The Singapore-based funds haven’t any such limitations apart from the boundaries that the fund managers themselves set. Ordinarily these limits would solely be sector primarily based (for instance some solely spend money on data expertise or Web primarily based companies) or stage primarily based i.e. Seed stage or maybe Collection B onwards. Even when there are geographical limitations (e.g. solely In Southeast Asia, or solely in Indonesia) it might be out of alternative however not dictated to the managers by their funders.
All the above are explanation why VC has not succeeded in Malaysia. It’s been 20 years since MSC Ventures, our first actual VC fund, was arrange however we now have nonetheless not made a lot progress. Some VCs have been pretty profitable, sure for positive and I do know a few of them, however on the entire we might have finished significantly better in 20 years however we haven’t.

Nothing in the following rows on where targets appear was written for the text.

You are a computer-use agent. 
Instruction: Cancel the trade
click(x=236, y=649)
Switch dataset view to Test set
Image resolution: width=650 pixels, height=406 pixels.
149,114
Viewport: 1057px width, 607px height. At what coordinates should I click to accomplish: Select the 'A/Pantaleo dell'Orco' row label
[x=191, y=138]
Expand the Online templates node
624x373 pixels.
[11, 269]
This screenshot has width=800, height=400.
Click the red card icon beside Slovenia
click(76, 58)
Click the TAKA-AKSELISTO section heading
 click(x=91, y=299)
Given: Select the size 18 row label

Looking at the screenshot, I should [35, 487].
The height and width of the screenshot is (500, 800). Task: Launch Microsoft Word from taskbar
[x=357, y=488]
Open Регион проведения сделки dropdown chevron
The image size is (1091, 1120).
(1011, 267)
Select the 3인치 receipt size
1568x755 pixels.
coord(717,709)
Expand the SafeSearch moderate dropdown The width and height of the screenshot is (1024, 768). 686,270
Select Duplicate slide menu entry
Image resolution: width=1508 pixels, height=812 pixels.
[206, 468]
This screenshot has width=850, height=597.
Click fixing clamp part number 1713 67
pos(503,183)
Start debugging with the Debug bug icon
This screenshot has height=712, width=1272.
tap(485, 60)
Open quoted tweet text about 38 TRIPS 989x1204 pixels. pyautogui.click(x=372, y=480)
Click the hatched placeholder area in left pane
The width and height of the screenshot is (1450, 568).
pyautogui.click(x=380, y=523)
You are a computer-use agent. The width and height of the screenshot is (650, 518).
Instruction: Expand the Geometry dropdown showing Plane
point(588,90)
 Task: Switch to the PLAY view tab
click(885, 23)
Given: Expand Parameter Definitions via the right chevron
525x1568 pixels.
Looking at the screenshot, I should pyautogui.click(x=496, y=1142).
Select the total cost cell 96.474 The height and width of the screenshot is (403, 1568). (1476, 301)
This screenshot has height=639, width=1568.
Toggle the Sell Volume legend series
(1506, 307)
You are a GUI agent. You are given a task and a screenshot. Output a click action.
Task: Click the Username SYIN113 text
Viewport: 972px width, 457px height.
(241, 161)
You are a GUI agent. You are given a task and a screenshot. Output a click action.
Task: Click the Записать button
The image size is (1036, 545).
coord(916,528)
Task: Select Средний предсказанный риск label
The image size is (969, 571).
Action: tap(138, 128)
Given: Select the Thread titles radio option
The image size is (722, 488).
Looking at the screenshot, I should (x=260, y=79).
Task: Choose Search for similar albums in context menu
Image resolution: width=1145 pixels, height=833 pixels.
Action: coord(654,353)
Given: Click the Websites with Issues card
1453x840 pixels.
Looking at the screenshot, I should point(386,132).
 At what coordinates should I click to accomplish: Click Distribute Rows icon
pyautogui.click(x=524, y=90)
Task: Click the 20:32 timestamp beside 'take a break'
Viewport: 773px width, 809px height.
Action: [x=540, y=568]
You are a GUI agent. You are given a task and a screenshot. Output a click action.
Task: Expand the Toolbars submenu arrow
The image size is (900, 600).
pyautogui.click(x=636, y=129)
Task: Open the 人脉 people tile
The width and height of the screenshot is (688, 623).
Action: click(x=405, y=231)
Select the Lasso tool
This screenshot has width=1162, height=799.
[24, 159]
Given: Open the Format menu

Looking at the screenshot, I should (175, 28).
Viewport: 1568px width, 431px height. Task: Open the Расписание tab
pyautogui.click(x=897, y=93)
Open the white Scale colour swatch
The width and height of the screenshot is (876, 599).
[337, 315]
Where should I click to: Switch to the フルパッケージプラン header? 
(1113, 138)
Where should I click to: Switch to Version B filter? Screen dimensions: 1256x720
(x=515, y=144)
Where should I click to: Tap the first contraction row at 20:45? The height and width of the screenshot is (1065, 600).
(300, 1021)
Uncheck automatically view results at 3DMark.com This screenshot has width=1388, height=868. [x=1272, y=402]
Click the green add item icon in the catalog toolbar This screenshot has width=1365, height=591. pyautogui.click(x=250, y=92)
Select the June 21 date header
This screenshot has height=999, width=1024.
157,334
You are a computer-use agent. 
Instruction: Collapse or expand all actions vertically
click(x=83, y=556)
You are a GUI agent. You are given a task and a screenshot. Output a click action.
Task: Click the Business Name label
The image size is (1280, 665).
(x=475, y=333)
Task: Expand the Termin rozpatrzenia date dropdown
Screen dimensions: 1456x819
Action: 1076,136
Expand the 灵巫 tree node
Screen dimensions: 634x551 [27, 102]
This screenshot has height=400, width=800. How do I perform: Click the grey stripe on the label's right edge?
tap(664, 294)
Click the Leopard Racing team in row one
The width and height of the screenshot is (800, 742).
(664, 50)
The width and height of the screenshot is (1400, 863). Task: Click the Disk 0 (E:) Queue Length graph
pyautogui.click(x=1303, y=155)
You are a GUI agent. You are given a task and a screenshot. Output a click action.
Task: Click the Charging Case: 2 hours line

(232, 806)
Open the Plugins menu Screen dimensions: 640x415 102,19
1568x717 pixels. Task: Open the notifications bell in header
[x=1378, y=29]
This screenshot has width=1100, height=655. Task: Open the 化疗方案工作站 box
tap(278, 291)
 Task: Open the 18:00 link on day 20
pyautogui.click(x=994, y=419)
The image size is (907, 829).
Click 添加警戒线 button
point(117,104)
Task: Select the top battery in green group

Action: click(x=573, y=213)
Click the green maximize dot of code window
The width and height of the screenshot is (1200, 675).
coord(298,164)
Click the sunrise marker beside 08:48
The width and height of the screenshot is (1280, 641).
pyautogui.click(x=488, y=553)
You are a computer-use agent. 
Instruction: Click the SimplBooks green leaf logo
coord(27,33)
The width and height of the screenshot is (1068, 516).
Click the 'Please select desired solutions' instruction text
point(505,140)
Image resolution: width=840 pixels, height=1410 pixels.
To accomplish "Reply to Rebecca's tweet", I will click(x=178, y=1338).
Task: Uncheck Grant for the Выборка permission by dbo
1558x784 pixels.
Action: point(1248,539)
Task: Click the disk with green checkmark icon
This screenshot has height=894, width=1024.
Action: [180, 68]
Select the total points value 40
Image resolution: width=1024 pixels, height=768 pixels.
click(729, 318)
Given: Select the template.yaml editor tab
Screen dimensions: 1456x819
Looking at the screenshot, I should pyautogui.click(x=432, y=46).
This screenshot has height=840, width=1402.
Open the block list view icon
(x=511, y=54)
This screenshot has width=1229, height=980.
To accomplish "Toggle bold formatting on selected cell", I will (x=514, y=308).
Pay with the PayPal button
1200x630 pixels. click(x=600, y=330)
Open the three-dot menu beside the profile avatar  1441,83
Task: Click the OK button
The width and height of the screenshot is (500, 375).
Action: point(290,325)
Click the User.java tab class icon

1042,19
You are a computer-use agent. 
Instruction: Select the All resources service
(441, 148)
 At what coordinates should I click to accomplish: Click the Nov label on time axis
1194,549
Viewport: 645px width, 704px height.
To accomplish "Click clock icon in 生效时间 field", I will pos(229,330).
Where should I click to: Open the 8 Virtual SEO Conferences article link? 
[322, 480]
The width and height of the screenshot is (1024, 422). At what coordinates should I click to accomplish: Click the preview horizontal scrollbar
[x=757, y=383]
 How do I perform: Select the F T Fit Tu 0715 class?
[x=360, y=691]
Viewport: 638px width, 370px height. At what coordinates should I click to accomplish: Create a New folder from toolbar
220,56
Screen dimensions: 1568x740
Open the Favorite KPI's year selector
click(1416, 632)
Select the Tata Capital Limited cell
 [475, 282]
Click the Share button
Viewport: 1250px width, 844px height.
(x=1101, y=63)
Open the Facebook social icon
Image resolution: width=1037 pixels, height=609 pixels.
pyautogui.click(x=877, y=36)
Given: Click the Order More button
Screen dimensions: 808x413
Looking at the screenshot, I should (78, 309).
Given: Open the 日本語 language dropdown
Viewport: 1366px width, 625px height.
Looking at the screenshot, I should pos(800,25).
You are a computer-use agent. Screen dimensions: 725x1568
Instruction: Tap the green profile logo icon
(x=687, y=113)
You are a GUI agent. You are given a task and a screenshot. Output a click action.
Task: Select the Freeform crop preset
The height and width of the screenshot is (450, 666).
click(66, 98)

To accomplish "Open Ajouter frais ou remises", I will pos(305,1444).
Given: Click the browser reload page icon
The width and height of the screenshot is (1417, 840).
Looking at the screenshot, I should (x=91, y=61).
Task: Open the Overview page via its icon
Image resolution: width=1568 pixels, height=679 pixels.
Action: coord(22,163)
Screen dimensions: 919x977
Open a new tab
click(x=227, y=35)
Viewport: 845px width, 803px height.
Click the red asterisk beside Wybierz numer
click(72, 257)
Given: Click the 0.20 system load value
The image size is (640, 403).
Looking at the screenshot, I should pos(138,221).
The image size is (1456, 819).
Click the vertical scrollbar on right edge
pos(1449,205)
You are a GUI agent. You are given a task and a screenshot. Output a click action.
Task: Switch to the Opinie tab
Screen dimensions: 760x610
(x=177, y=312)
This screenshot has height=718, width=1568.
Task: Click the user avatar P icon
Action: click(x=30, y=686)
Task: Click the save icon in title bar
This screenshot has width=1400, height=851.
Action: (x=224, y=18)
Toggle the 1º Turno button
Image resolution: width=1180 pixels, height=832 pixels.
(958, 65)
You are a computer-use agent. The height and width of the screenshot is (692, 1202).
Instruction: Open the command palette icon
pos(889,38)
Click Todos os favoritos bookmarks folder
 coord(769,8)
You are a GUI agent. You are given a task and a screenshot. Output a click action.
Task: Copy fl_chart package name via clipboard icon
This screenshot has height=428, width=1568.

And now there are strikes to “consolidate” the business however is that this the reply to our VC woes? I can guarantee you it isn’t. In truth we want diversification not consolidation. We want extra range when it comes to funds that spend money on completely different sectors, completely different levels, we want extra entrepreneurs as managers, we have to take away limitations and we have to get pension funds and corporates to allocate funds to VC.
Entrepreneurs additionally must have completely different choices for funding as completely different VCs might view offers in numerous methods. That’s why generally many VCs will reject a deal however one other VC might spot a possibility and which may be a massively profitable firm. Seize as an example was rejected by all of the VCs they pitched to in Malaysia however had been funded by a Singapore VC and at present are essentially the most helpful startup ever based in Malaysia.
As an alternative of consolidation there are higher and extra essential issues we will do to revive and create a thriving VC business in Malaysia. In a following article I’ll share 10 issues we will do to revive and strengthen VC in Malaysia.